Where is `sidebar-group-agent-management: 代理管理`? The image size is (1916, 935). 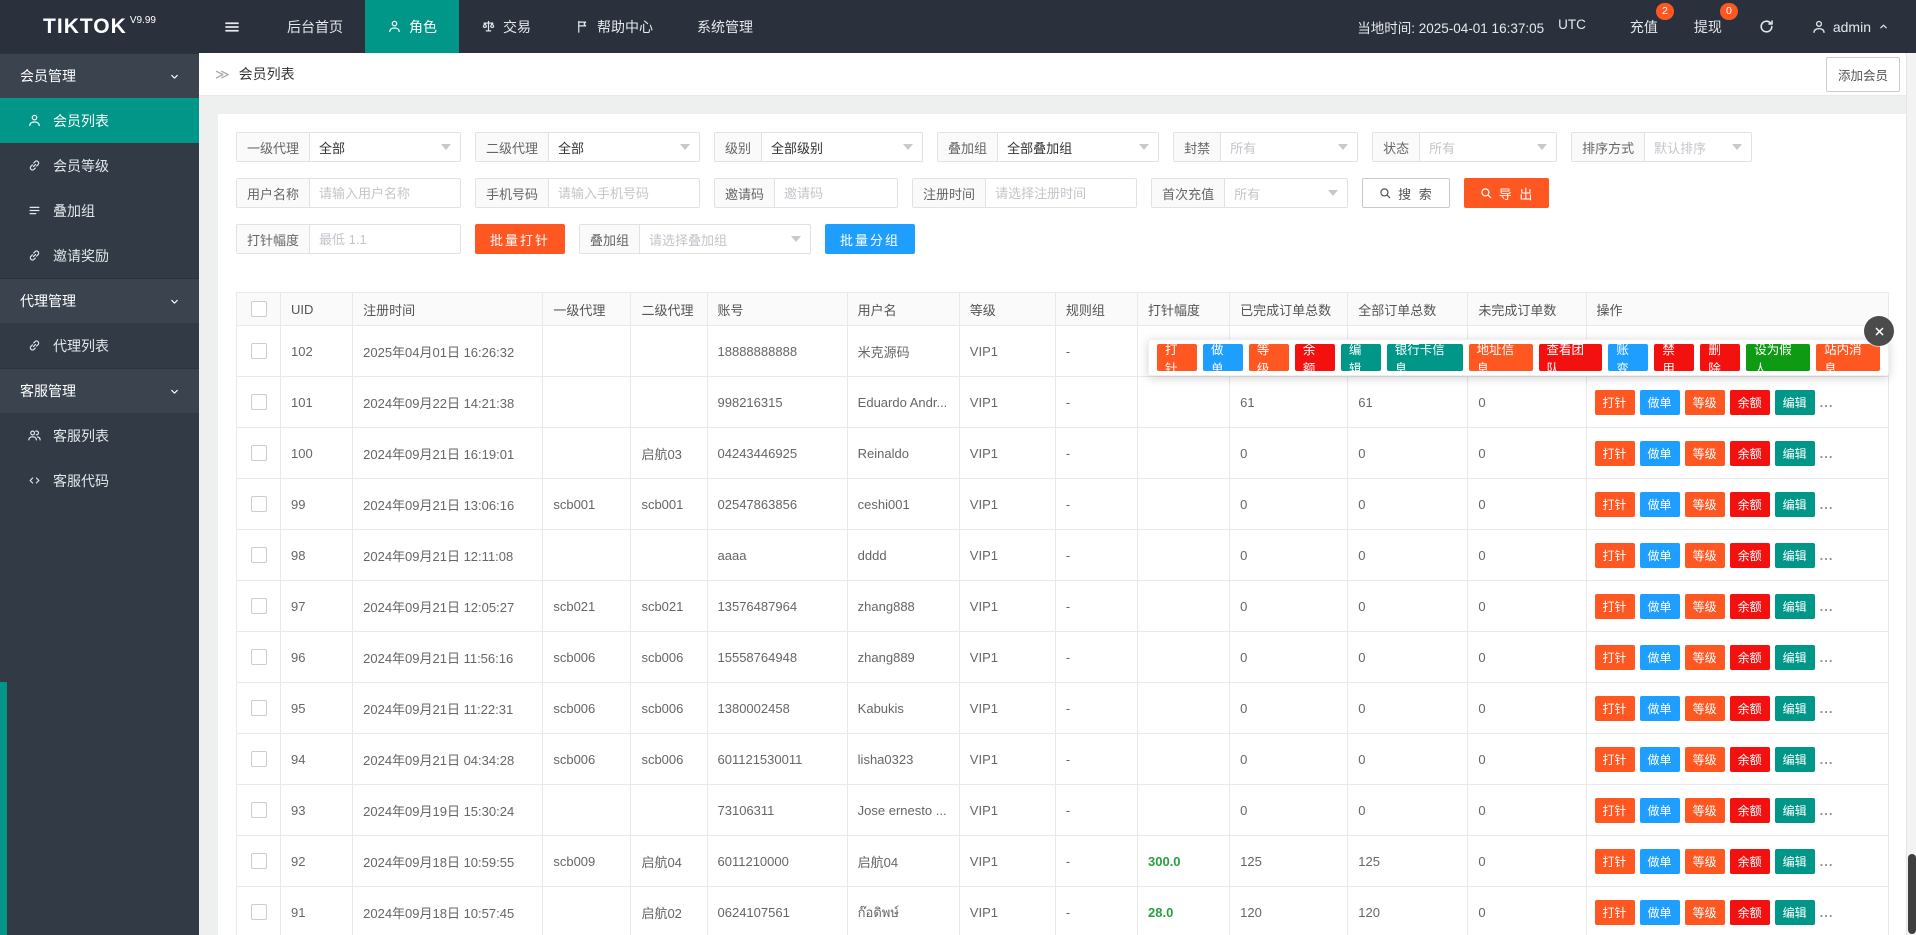 sidebar-group-agent-management: 代理管理 is located at coordinates (100, 300).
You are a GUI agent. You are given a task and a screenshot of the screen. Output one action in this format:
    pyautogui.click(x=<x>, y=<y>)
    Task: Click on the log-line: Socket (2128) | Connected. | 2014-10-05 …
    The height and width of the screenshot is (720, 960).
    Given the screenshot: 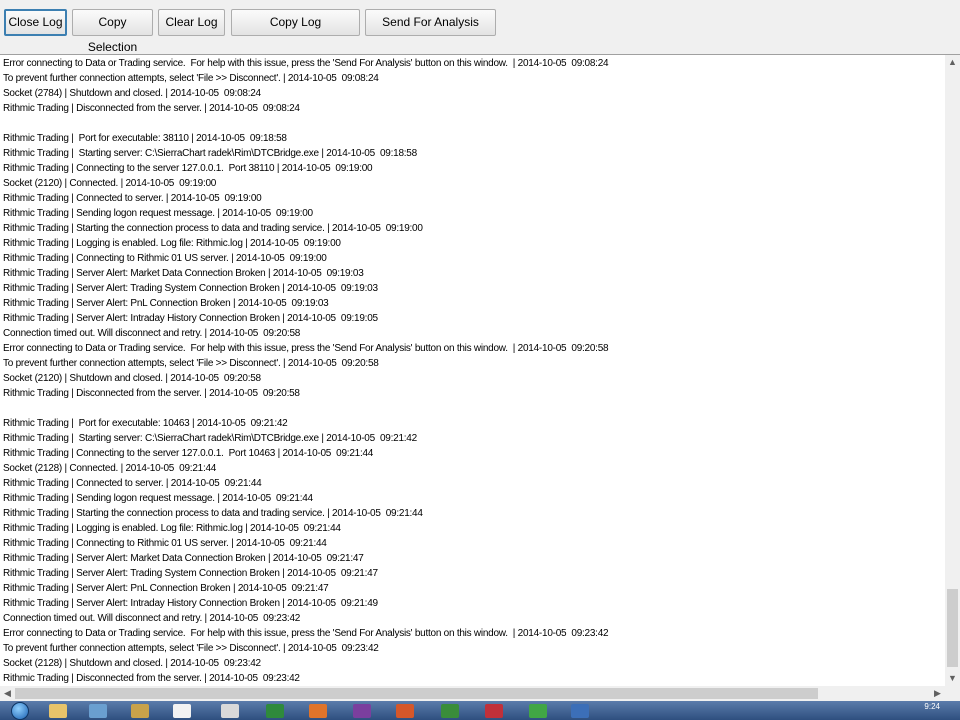 What is the action you would take?
    pyautogui.click(x=110, y=468)
    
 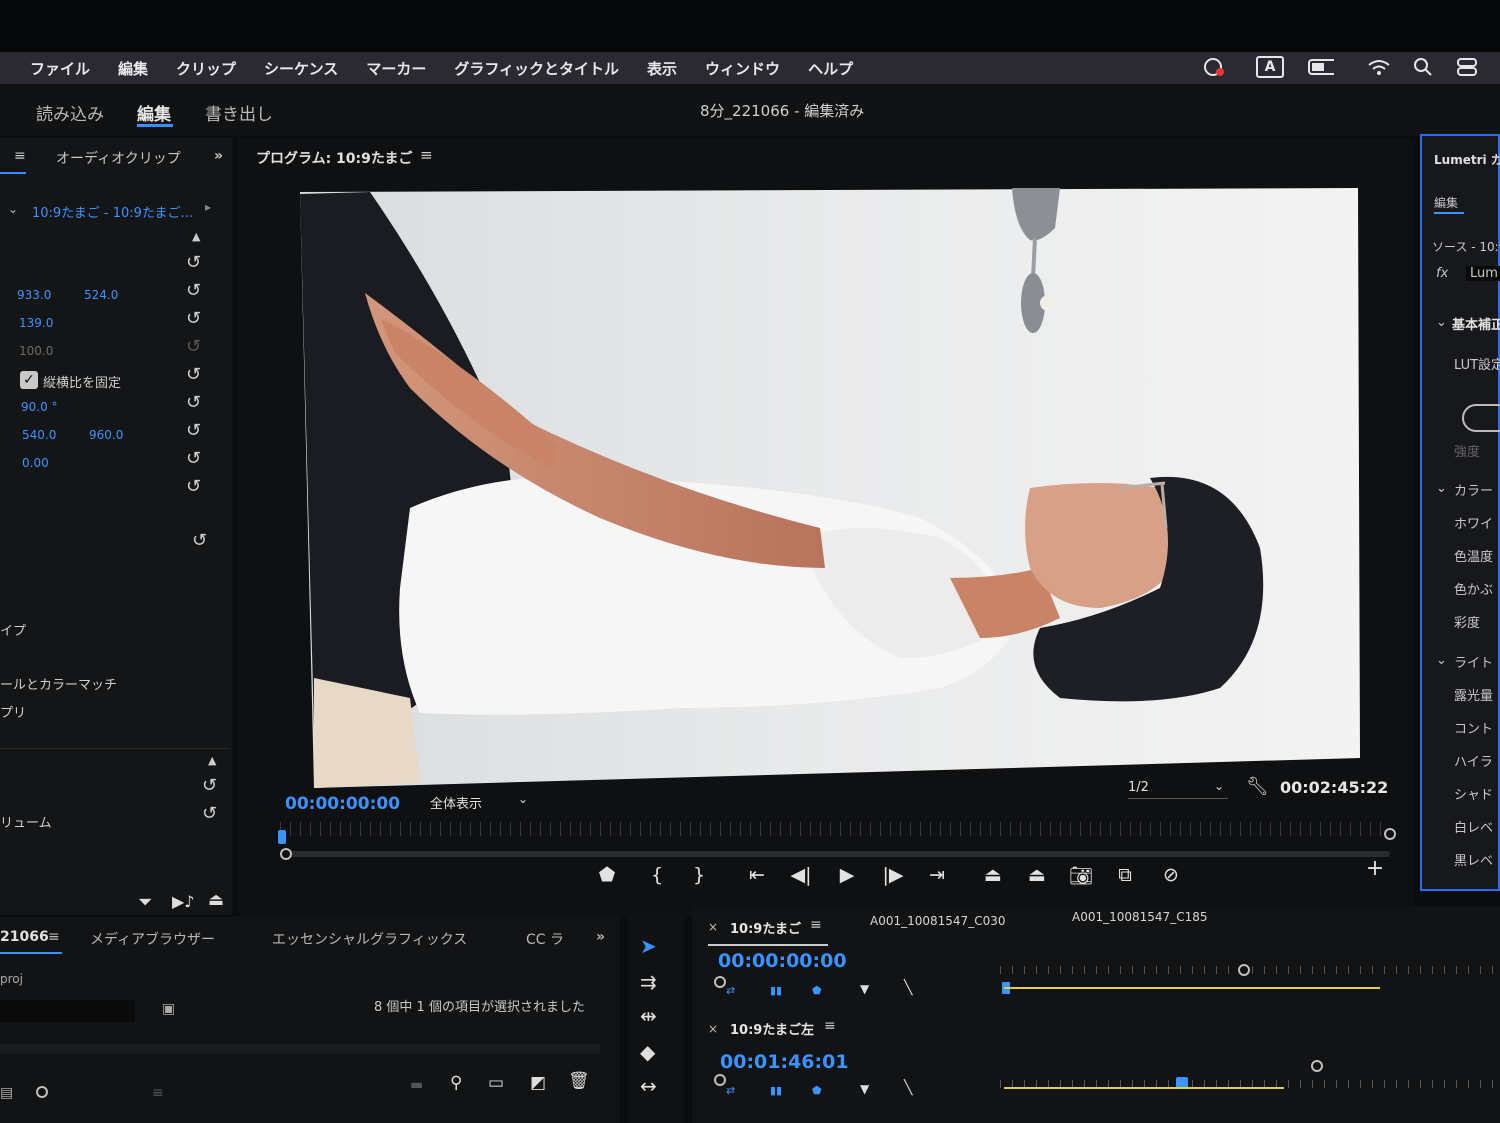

++++++++++

◆ What needs to be done:
Starting at the line in the listing that has "You are a GUI" and stopping after the line that has "The height and", rewrite those lines with "screen capture" in place of "screenshot" and leave everything else as it is.

◆ Problem solution:
You are a GUI agent. You are given a task and a screen capture of the screen. Output one action in this format:
    pyautogui.click(x=<x>, y=<y>)
    Task: Click on the log-line: Socket (2128) | Connected. | 2014-10-05 …
    The height and width of the screen capture is (720, 960).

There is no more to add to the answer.